■ **The data**:
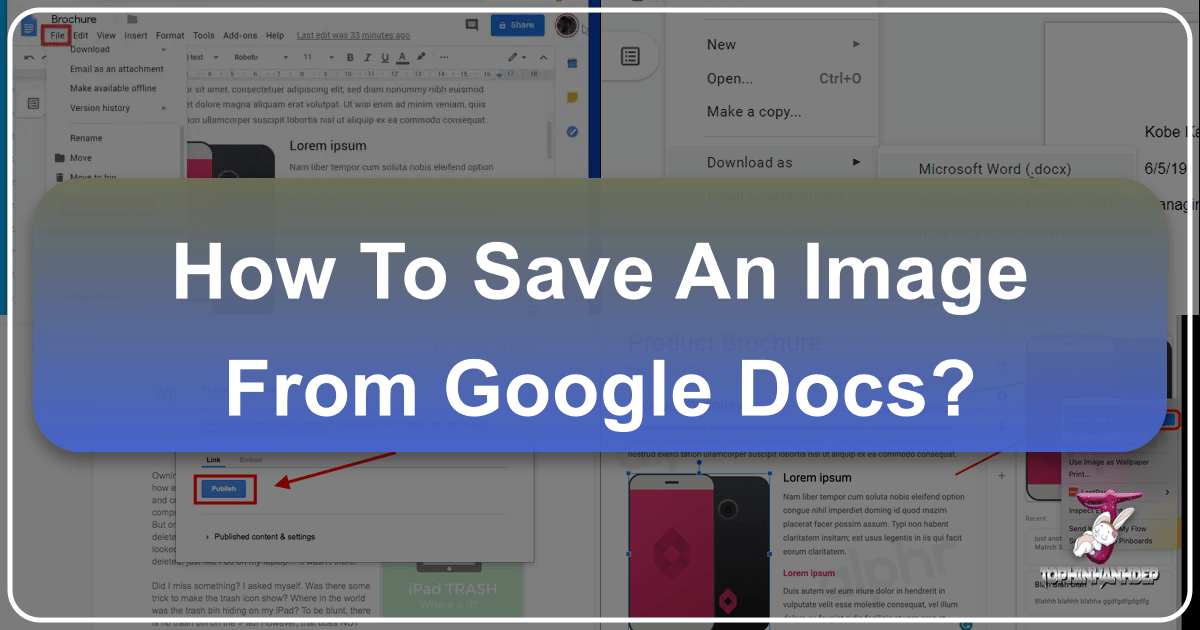Toggle Italic text formatting
This screenshot has height=630, width=1200.
coord(366,58)
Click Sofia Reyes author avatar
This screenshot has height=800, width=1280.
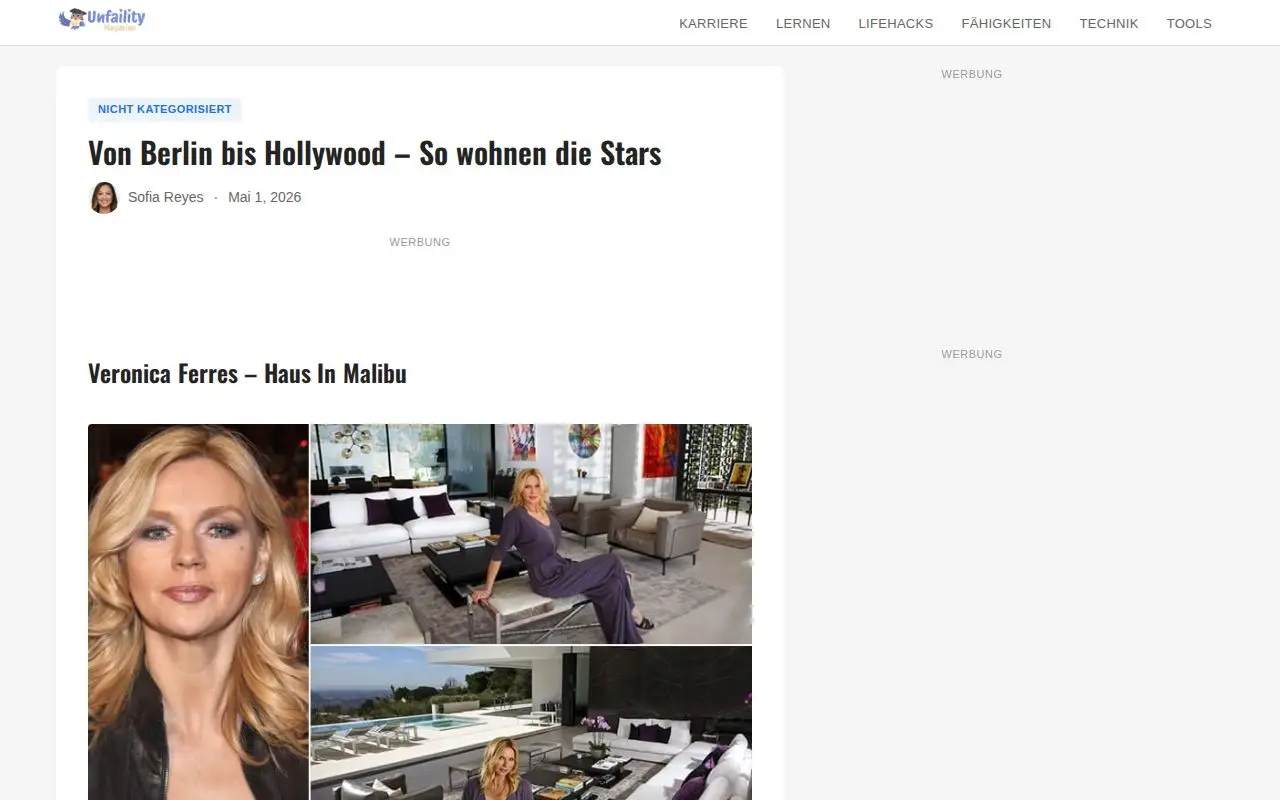[x=104, y=197]
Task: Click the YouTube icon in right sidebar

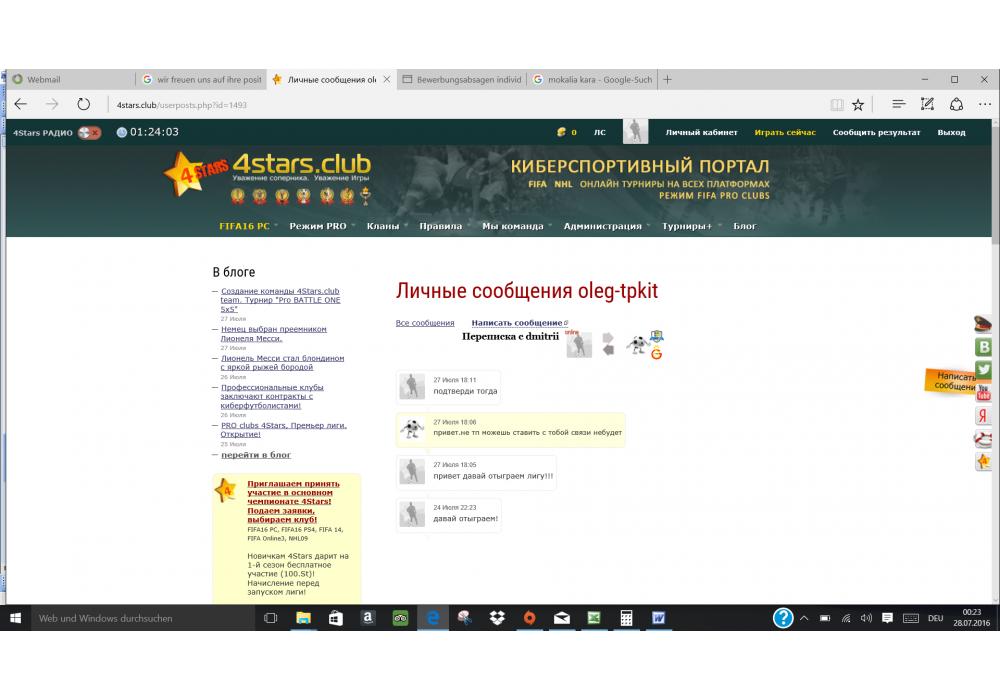Action: (984, 392)
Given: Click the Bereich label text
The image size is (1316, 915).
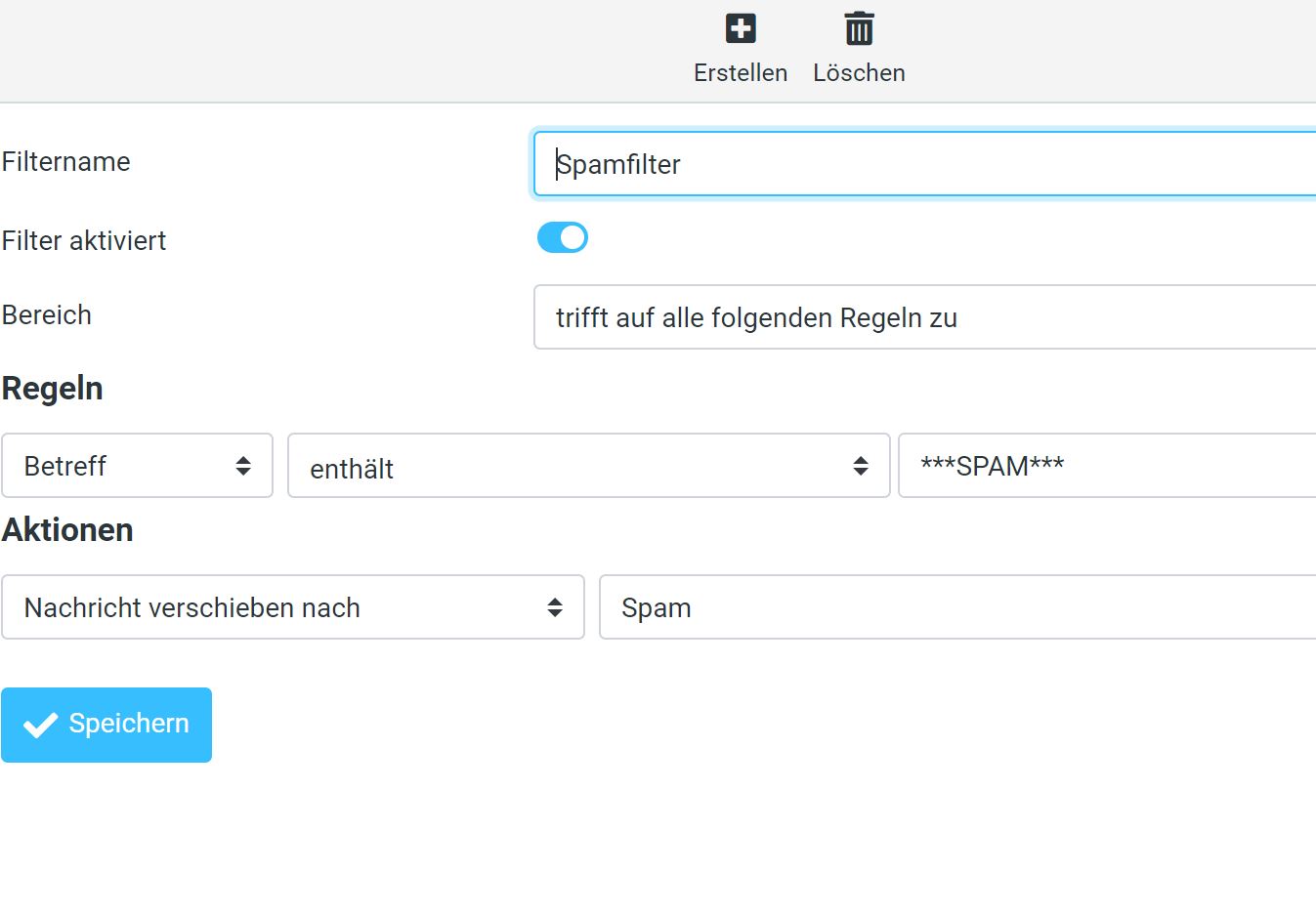Looking at the screenshot, I should click(x=47, y=315).
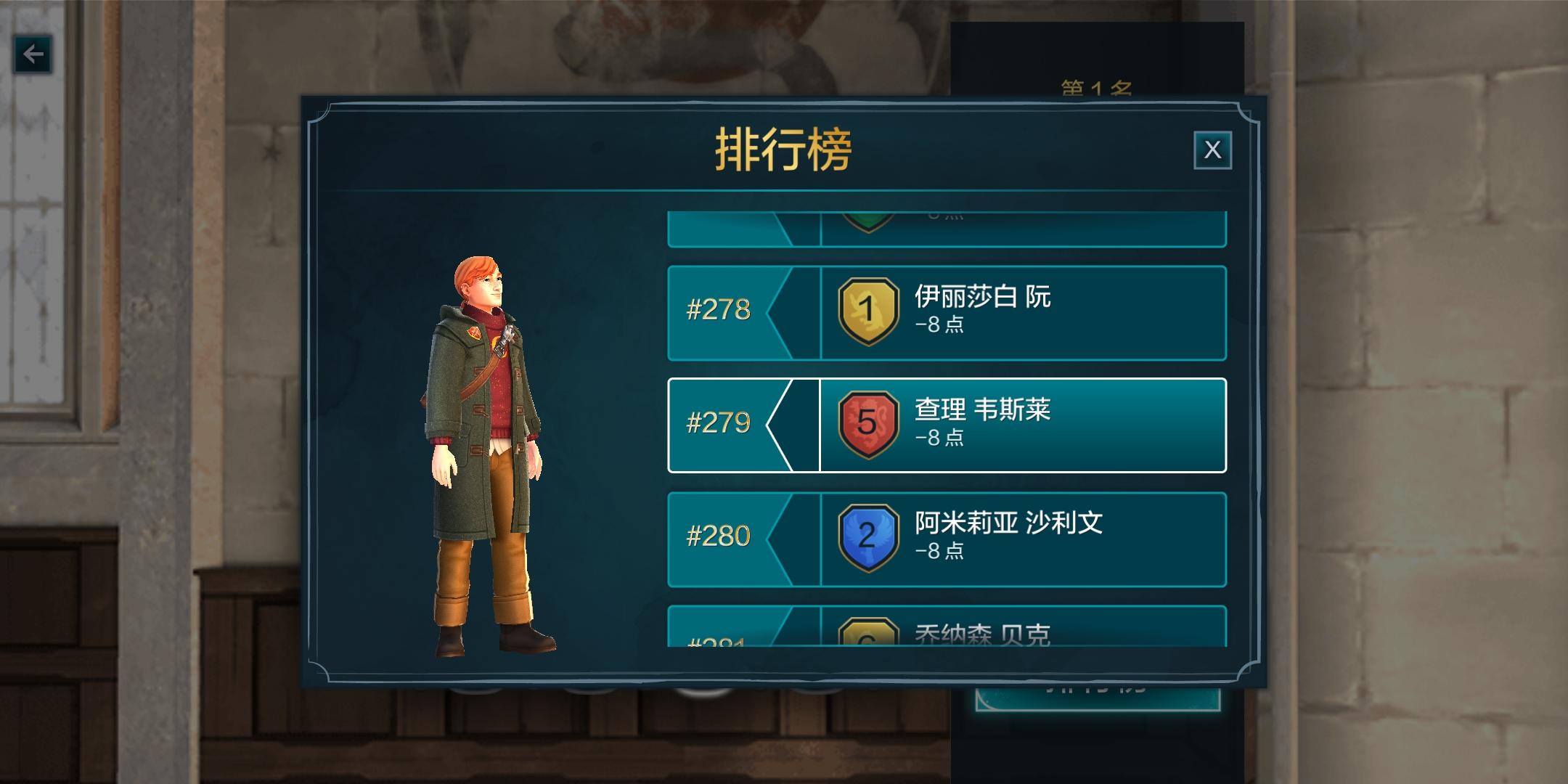Click the 排行榜 title heading

[783, 150]
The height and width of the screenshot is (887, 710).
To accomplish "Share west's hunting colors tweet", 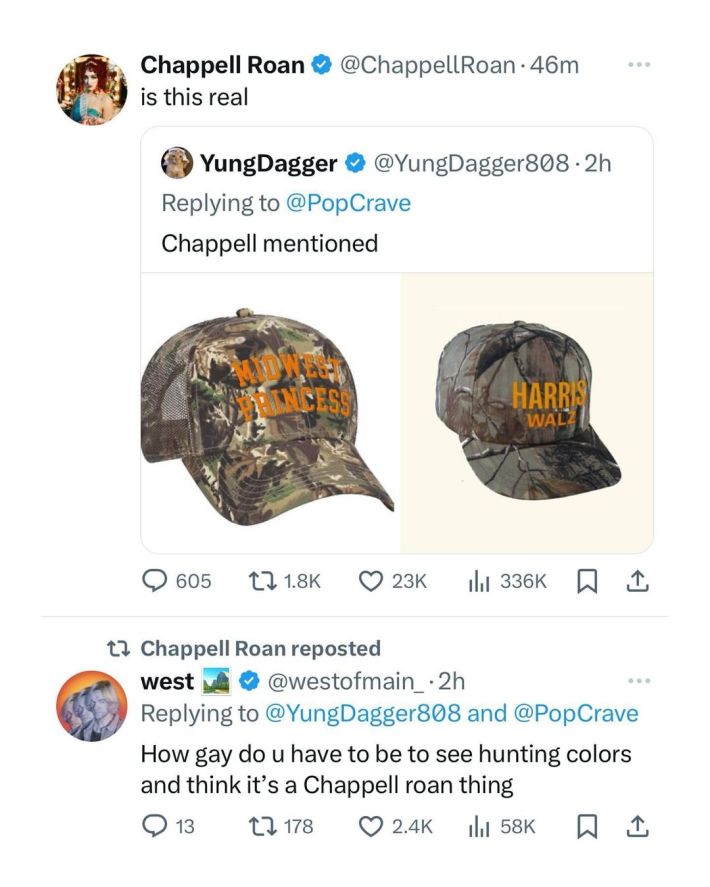I will (x=637, y=826).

■ **Problem to work on**:
Repeat, word for word, the lines of the material above from the one holding "This screenshot has height=800, width=1280." through the one holding "The height and". Leave out pictures.

■ **Task response**:
This screenshot has height=800, width=1280.
[x=104, y=197]
Task: Click the YouTube icon in right sidebar

Action: (984, 392)
Given: Click the Bereich label text
The image size is (1316, 915).
Looking at the screenshot, I should click(x=47, y=315).
Click the 排行榜 title heading

[783, 150]
The height and width of the screenshot is (887, 710).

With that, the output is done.